= Mohammed Kazem =

Emirati artist (born 1969)

Mohammed Kazem (born 1969) is a contemporary Emirati artist working in Dubai, United Arab Emirates. He works primarily with video, sound art, photography, found objects and performance art.

Kazem is one of the five conceptual Emirati artists whose work was recognized as a group in the 2002 exhibition “5 UAE” at the Ludwig Museum, Aachen. The other artists in the group include the late Hassan Sharif, Hussain Sharif (brother of Hassan Sharif), Abdullah Al Saadi and Mohammed Ahmed Ibrahim.
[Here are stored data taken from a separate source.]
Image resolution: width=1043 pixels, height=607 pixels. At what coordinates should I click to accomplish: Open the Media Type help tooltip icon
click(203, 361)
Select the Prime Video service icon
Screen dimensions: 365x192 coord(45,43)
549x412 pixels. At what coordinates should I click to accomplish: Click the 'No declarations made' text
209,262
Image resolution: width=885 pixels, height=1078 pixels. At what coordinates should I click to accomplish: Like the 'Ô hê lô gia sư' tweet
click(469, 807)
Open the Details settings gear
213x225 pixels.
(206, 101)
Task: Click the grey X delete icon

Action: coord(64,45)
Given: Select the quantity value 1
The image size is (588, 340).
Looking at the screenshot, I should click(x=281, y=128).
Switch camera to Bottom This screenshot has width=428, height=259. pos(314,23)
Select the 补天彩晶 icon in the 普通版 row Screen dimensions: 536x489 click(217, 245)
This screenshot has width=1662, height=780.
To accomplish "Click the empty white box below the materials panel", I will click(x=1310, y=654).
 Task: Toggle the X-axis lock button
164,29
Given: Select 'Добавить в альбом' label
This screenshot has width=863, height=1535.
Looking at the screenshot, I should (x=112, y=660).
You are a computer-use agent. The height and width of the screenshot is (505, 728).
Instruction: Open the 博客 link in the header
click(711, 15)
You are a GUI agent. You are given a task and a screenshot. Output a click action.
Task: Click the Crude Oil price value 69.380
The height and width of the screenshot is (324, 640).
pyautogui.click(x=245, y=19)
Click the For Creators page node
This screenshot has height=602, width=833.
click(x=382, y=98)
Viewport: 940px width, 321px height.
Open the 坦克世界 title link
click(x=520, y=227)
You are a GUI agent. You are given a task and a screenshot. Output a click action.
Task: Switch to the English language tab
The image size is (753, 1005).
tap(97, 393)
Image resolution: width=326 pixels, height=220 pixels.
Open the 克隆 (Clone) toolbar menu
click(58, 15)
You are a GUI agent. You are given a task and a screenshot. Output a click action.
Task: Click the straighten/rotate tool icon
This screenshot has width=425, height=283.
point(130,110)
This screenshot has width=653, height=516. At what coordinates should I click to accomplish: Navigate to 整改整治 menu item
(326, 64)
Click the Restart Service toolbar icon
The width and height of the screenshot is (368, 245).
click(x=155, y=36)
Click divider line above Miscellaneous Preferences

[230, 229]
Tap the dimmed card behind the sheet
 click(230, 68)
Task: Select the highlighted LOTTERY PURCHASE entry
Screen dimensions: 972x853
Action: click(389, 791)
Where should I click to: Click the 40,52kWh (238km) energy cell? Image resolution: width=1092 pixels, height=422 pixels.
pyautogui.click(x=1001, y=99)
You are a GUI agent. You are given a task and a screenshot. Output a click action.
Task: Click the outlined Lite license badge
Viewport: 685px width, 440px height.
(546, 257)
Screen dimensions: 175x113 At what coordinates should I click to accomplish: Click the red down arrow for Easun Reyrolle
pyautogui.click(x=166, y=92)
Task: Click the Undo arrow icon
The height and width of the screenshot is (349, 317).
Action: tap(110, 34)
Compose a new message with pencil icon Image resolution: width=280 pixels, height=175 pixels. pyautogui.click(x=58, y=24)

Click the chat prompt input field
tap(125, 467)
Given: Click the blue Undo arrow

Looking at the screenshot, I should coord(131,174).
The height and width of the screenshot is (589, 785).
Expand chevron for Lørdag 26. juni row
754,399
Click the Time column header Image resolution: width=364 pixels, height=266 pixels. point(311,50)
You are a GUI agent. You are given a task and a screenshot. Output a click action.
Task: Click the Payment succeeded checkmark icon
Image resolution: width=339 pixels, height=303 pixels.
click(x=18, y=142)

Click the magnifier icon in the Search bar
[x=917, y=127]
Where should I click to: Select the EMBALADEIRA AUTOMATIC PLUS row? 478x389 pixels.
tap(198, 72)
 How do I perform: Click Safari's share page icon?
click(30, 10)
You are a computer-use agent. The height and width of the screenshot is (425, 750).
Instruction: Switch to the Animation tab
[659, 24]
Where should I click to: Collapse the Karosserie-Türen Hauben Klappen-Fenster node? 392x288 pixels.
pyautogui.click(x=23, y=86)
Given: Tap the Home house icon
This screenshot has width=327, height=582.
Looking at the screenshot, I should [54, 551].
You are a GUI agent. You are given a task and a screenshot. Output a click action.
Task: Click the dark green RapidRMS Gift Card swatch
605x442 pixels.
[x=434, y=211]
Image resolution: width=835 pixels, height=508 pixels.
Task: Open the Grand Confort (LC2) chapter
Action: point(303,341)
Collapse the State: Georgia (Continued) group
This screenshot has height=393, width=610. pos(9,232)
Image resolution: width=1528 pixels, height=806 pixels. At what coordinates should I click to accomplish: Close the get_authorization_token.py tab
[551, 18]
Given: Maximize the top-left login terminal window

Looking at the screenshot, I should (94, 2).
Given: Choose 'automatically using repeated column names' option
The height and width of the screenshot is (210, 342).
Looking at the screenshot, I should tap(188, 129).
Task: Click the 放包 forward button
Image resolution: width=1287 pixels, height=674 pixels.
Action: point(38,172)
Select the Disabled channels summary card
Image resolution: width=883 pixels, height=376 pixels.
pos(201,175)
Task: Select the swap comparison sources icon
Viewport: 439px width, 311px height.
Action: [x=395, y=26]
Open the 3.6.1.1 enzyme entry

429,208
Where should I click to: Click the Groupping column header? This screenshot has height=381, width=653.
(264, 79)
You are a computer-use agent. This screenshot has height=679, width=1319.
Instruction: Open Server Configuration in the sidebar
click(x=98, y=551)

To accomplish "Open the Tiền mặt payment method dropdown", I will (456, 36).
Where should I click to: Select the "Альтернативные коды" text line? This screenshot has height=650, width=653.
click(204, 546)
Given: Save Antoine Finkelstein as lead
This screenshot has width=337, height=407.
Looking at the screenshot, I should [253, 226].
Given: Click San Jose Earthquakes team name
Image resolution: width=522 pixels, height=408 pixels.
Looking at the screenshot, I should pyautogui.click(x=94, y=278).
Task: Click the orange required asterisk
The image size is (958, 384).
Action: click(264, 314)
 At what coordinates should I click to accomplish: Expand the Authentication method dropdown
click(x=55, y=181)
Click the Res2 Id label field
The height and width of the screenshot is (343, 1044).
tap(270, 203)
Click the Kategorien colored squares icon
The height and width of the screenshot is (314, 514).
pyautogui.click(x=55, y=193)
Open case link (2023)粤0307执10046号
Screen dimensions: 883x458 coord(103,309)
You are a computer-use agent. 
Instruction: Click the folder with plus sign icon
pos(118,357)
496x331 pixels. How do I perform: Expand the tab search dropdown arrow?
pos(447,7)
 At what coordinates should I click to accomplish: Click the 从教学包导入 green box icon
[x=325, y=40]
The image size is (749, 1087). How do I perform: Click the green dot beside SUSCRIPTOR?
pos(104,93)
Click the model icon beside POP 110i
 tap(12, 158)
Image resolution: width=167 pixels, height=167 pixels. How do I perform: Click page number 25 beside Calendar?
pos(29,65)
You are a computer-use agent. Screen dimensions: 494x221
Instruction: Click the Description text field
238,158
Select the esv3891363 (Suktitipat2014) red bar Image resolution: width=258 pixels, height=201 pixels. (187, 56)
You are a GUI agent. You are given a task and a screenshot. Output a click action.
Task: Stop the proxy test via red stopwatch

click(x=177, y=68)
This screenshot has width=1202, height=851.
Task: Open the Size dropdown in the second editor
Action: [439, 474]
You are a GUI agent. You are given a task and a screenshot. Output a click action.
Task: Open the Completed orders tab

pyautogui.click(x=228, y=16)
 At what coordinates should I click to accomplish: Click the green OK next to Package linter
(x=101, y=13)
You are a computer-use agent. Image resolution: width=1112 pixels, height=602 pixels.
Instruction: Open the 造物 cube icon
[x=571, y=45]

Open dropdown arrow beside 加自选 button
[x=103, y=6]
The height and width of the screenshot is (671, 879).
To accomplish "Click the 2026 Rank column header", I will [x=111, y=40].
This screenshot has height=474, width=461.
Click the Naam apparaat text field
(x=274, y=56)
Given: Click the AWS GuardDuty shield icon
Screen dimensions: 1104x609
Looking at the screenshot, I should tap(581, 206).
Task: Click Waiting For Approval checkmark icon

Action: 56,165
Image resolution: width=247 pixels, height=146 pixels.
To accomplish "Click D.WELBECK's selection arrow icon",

== Early life and education ==
Kazem was born in 1969 and was the son of a taxicab driver.

At age 14, Kazem decided to drop out from school and join the army. He found art as a mean to escape his reality and express himself as a teenager, he started to investigate his surrounding environment as a keen artist to explore new methods of art.

== Career ==
In 1984, he was formally introduced to his future mentor and friend, Hassan Sharif, founder of Dubai Art Atelier; the first dedicated centre for young artists, and a pioneer of conceptual art scene in the early 70s in the United Arab Emirates.

In 1987, Kazem obtained a degree in painting from Emirates Fine Arts Society, and later joined the University of the Arts in Philadelphia where he got his Masters in Fine Arts in 2012.

Kazem is best recognized for his conceptual work Directions (2005-2013) and Autobiography (1997–present).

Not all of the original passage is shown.